Meet the Skelfs: well-known Edinburgh family, proprietors of a long-established funeral-home business, and private investigators. When patriarch Jim dies, it’s left to his wife Dorothy, daughter Jenny and granddaughter Hannah to take charge of both businesses, kicking off an unexpected series of events. Dorothy discovers mysterious payments to another woman, suggesting that Jim wasn’t the husband she thought he was. Hannah’s best friend Mel has vanished from university, and the simple adultery case that Jenny takes on leads to something stranger and far darker than any of them could have imagined. As the women struggle to come to terms with their grief and the demands of the business threaten to overwhelm them, secrets from the past emerge, which change everything…
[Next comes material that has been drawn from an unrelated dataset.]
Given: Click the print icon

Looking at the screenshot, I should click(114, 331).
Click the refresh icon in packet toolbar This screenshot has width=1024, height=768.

So, where to begin with A Dark Matter, as Doug Johnstone once again shows the complexity and diversity of his writing, making him one of the most accomplished writers in the crime genre at the moment. You genuinely never know where his writing is going to lead you, and always has the power to surprise…
I must confess to not knowing where to start with this one, as this is the book which has come closest to rivalling The Jump my favourite of Johnstone’s books to date. I think for my review I could easily just concentrate on the intuitive, realistic and pretty near flawless characterisation that Johnstone creates with this triumvirate of forthright and engaging dynasty of women. From matriarch, to daughter, to granddaughter, there is a real sense of the reader being utterly drawn into their world, coming to terms with the loss of their husband, father and grandfather Jim, and using their combined emotional strength and survival instincts to overcome grief, and emotional dislocation. It’s a rare thing indeed for a male author to so capture the real essence of what it is to be female, how we navigate life and relationships and the particular bonds that we form be it with those closest to us, and those that we encounter in other spheres of our lives.
I felt the characterisation was incredibly intuitive and truthful, and completely drew me into these women from the outset, reeling from grief, but with an innate sense of the will to do good, and to right wrongs. I liked the way that although for much of the book they are following their own paths, there was a real strength and spirit of understanding that arose as the story progressed as we see them navigating the stages of grief and abandonment, before a dawning realisation that their sum of the parts was an altogether more powerful thing indeed. By following this path with the characters, this a wonderfully structured and multi-layered narrative, as we pivot from one woman to the other and the varying strands of investigation they all embark on to keep both sides of the family business ticking over. I also enjoyed the way that Johnstone also puts them under an incredible amount of stress throughout, strengthening their ingenuity and forcing them into courses of action that only heighten their resilience and repairing the tears in their previous relationships with one another.
From the first unusual, but singularly life affirming scene, which so brilliantly undermines the solemnity and overblown ritual of traditional funereal rites, to Johnstone’s ingrained exploration of the inseparable relation of death to life the book addresses some weighty themes indeed. The author’s own background in science imbues the book with some interesting digressions into the world of science and one paragraph in particular regarding dark matter being the glue of the universe, also sparked in me the feeling that in this book there was a parallel feeling of love and family loyalty, particularly in the female characters, of being the glue that held them together, albeit with a few bumps and challenges along the way. Obviously, with the central location of the book, there is much about life and death to muse on along the way, and teamed with the diversions into science there is a real sense of continuity and circularity in Johnstone’s observations on mortality and our place in an endless universe which is fascinating.
As I mentioned in my introduction there is such a diversity in Johnstone’s writing that each book is like a present waiting to be unwrapped. The only consistent theme I can detect in his work is the love of Edinburgh, the good and the bad, and the attention to its landscape and environs is a constant presence in this book and others. He is a genuinely surprising writer, and I always look forward to what he will produce next, and what dark and twisting explorations of the human spirit he will take us on next. Highly recommended.